RFC/Proposals · hash-anu snkv · Discussion #41

15 min read Original article ↗

Proposal: TTL (Time-To-Live) Support for SNKV

Status: RFC (Request for Comments)
Author: SNKV maintainers
Created: 2026-02-26
Target version: 0.3.0


Table of Contents


Motivation

Embedded key-value stores are commonly used for caching, session storage, rate limiting,
and other use cases where data has a natural expiry. Without TTL support, applications
must implement their own expiry logic — storing timestamps in values, running cleanup
loops, and handling race conditions around expiry. This is error-prone and results in
unbounded store growth when cleanup is missed.

Common use cases that require TTL:

  • Session store — expire user sessions after inactivity timeout
  • Cache — expire computed results after a freshness window
  • Rate limiting — per-user counters that reset after a time window
  • OTP / verification tokens — short-lived codes that must expire automatically
  • Distributed locks — leases that expire if the holder crashes
  • Idempotency keys — prevent duplicate requests within a time window

SNKV is positioned as an embedded, crash-safe alternative to SQLite for key-value
workloads. Adding native TTL makes it a complete solution for the above use cases
without requiring a separate caching layer.


Goals

  1. Per-key TTL — each key can have an independent expiry time or no TTL at all.
  2. Transparent expiry on get — expired keys return KVSTORE_NOTFOUND automatically.
  3. Efficient purge — kvstore_purge_expired() runs in O(expired_keys), not O(all_keys).
  4. Atomic writes — put_ttl is atomic; a crash mid-write leaves no partial TTL state.
  5. Zero overhead on non-TTL column families — CFs that never use TTL pay no cost.
  6. Works with column families — TTL is supported on the default CF and all named CFs.
  7. Works within transactions — put_ttl participates in explicit kvstore_begin() transactions.
  8. Backward compatible — existing databases open and work correctly with no migration.

Non-Goals

  • Background expiry thread — expiry is lazy (checked on get) and batch (purge is caller-driven).
  • Per-CF global TTL — no concept of a default TTL for all keys in a CF.
  • Sub-second TTL precision — expiry is tracked in whole seconds (unix timestamp).
  • Compaction-based cleanup — SNKV uses a B-tree, not an LSM tree; there is no compaction.
  • Distributed TTL coordination — TTL is local to the database file.

Background

How RocksDB does it

RocksDB's DBWithTTL appends a 4-byte creation timestamp to every value, then uses a
compaction filter to drop expired keys during compaction. Expiry check happens on read
by stripping and inspecting the timestamp suffix.

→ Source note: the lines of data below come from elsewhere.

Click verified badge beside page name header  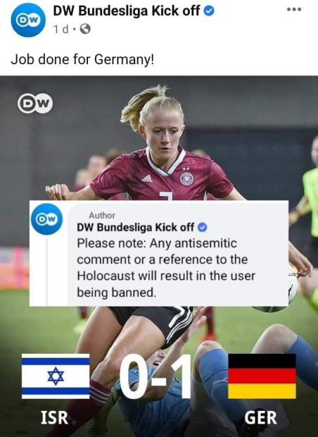(209, 11)
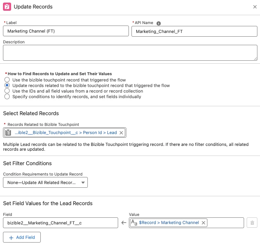Click the API Name info icon
260x247 pixels.
pos(159,23)
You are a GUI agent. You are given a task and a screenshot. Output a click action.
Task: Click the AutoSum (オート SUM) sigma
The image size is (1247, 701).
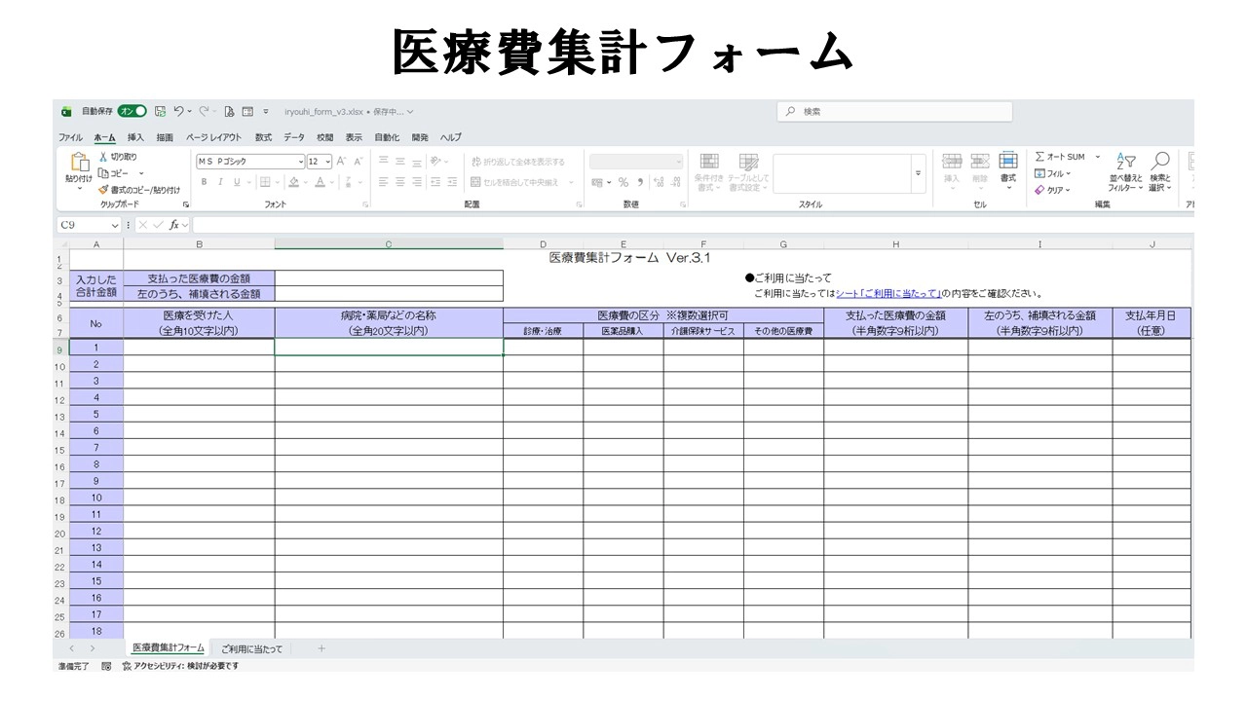pyautogui.click(x=1040, y=157)
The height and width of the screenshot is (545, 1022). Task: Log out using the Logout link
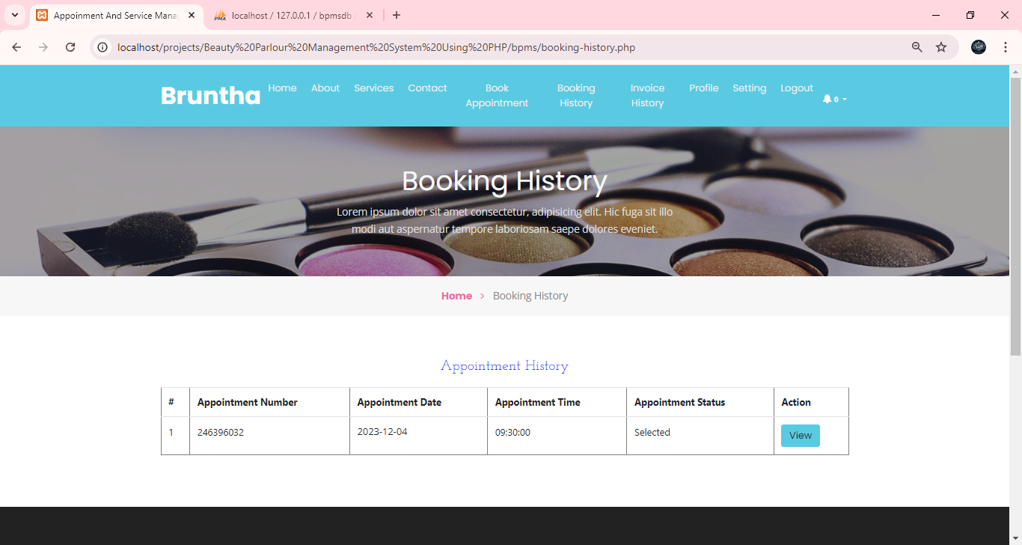[796, 88]
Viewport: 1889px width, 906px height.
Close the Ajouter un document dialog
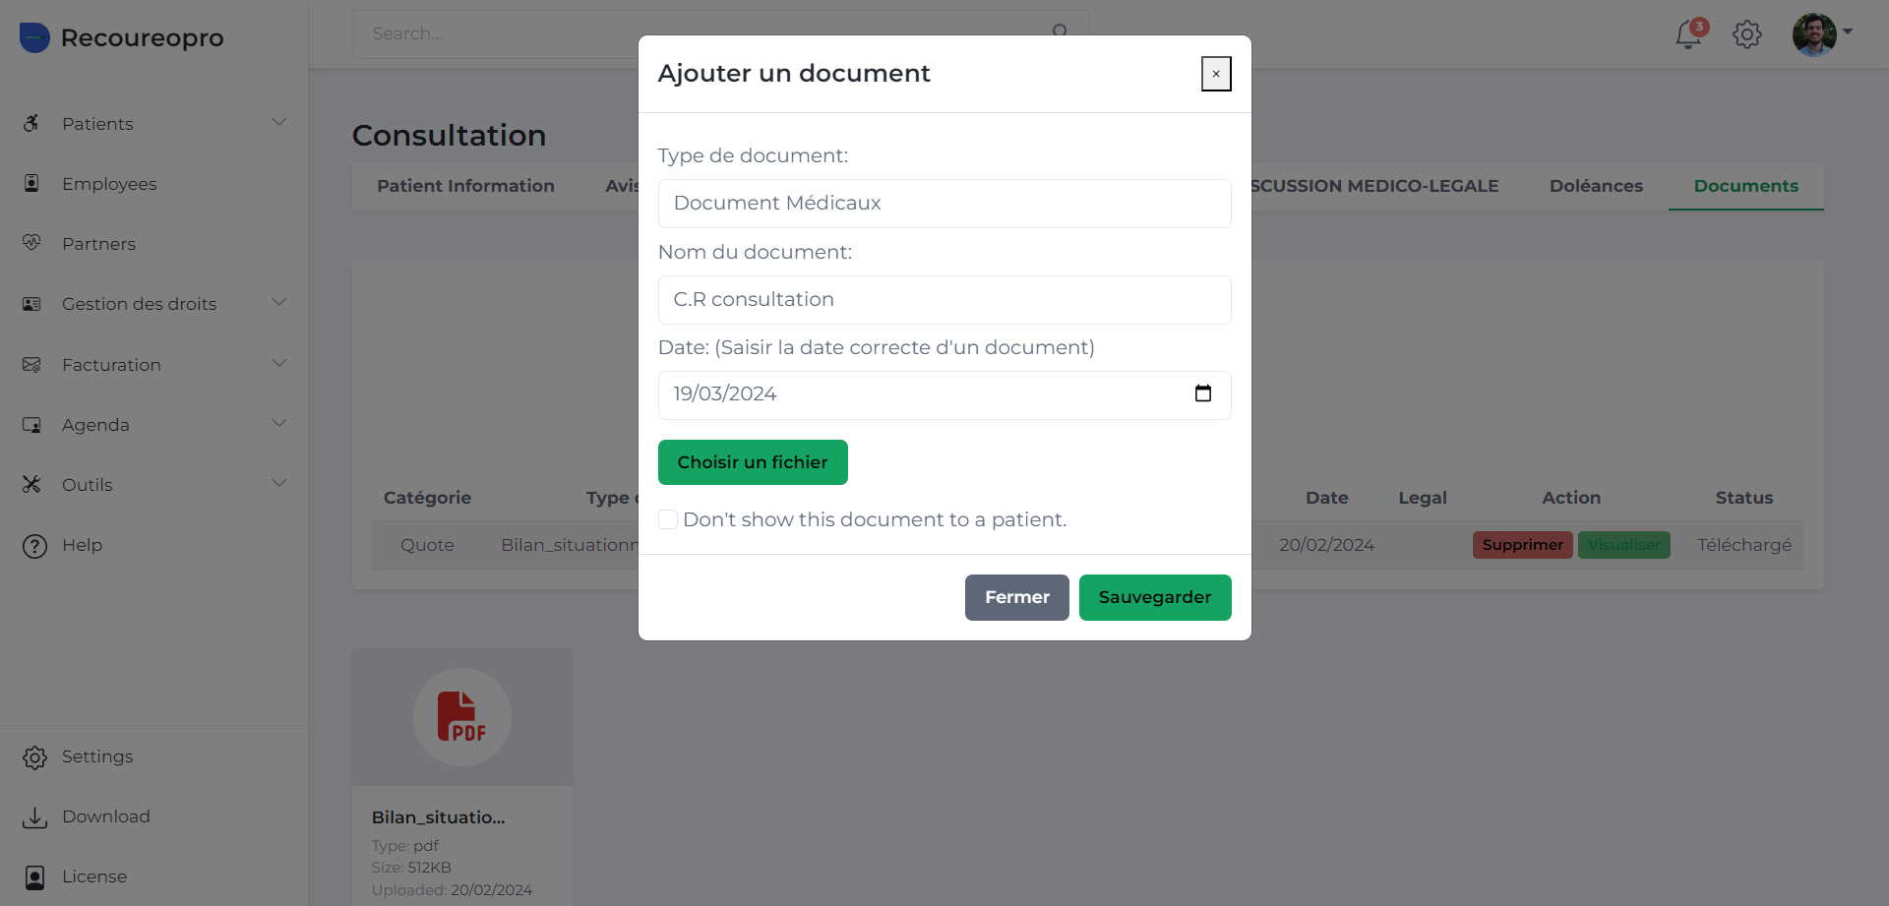(x=1216, y=74)
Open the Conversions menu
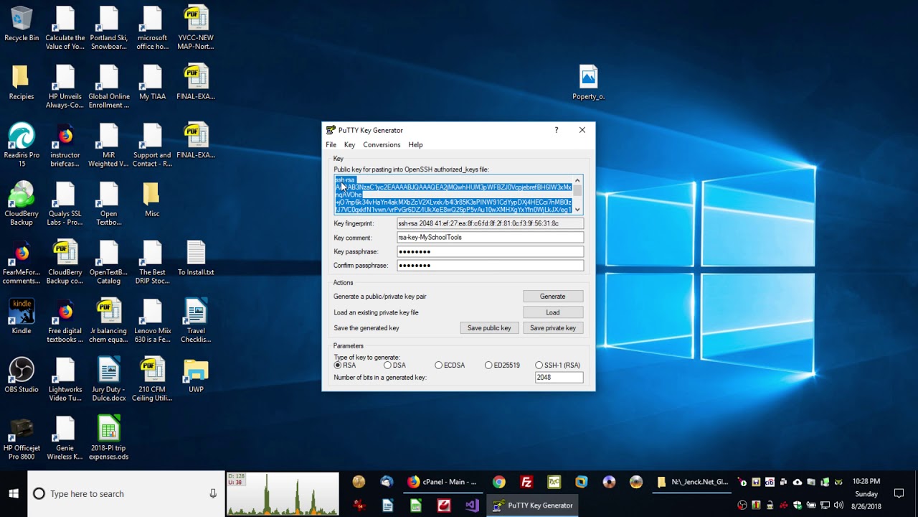918x517 pixels. click(382, 144)
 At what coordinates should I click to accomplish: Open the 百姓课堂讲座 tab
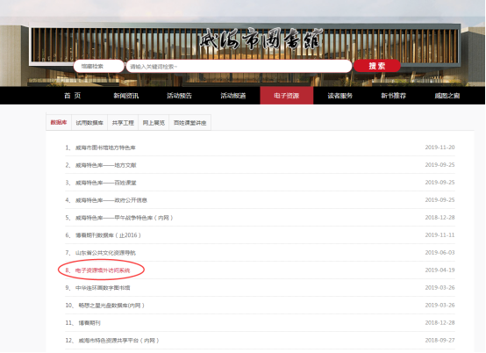tap(190, 123)
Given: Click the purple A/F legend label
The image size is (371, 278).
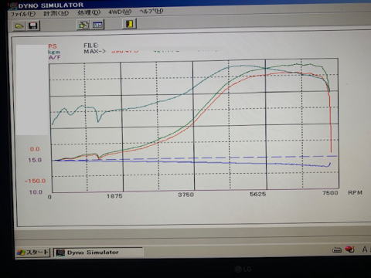Looking at the screenshot, I should click(x=54, y=57).
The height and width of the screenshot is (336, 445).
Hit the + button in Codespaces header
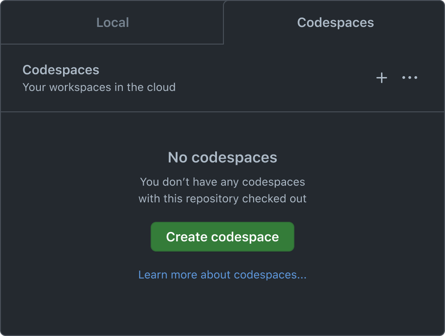[381, 78]
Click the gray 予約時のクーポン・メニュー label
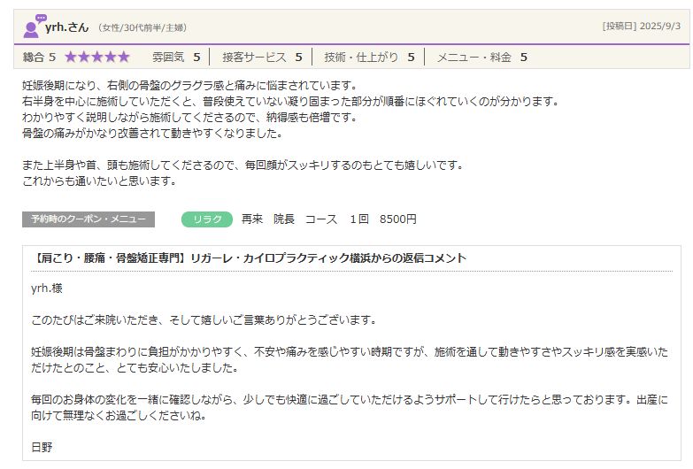 (x=89, y=219)
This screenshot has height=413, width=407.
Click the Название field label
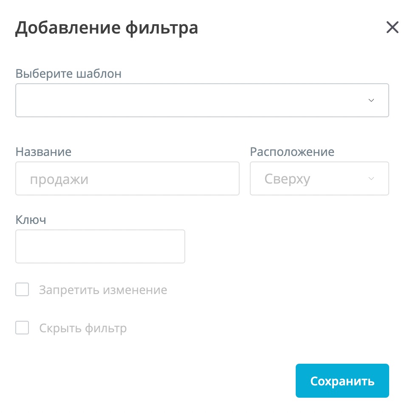(43, 152)
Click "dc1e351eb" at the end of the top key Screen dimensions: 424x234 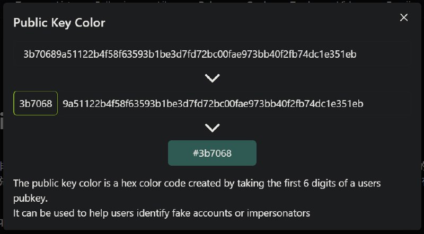pos(333,54)
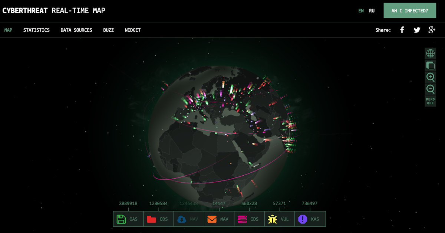Zoom in on the threat map
The height and width of the screenshot is (233, 445).
click(x=430, y=77)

This works well for LSM trees because compaction is continuous and automatic. For
SNKV's B-tree, there is no compaction — cleanup must be explicit.

Design constraint: two access patterns with conflicting index needs

Efficient TTL requires two lookup patterns:

Operation Access pattern Optimal index
get(key) — check expiry Lookup by primary key key → expire_time
purge_expired() — find all expired Scan in expiry order expire_time → key

A single index cannot be optimal for both. This proposal uses two hidden companion
column families per data CF to satisfy both access patterns independently.


Design

Storage Layout

For each column family <cf> that has at least one TTL key, SNKV automatically
maintains two hidden companion CFs:

__snkv_ttl_k__<cf>     key index:    primary_key → 4-byte BE expire_unix_time
__snkv_ttl_e__<cf>     expiry index: [4-byte BE expire_unix_time][primary_key] → ""

Key index (__snkv_ttl_k__<cf>): maps primary key to its expiry timestamp.
Used by get to check in O(log n) whether a key is expired.

Expiry index (__snkv_ttl_e__<cf>): maps [expire_time_BE][primary_key] to an
empty value. Because the B-tree sorts lexicographically and the timestamp is big-endian,
all entries for the same expiry time are adjacent, and entries sort chronologically.
purge_expired() seeks to the beginning and scans forward, stopping at the first
non-expired entry — O(expired_keys).

Main CF (<cf>): unchanged. Values are stored as raw bytes with no embedded metadata.

Hidden CFs are excluded from kvstore_cf_list() output and cannot be opened by
name through the public API.

Example (key = "session:abc", TTL = 3600s, current time = 1000000)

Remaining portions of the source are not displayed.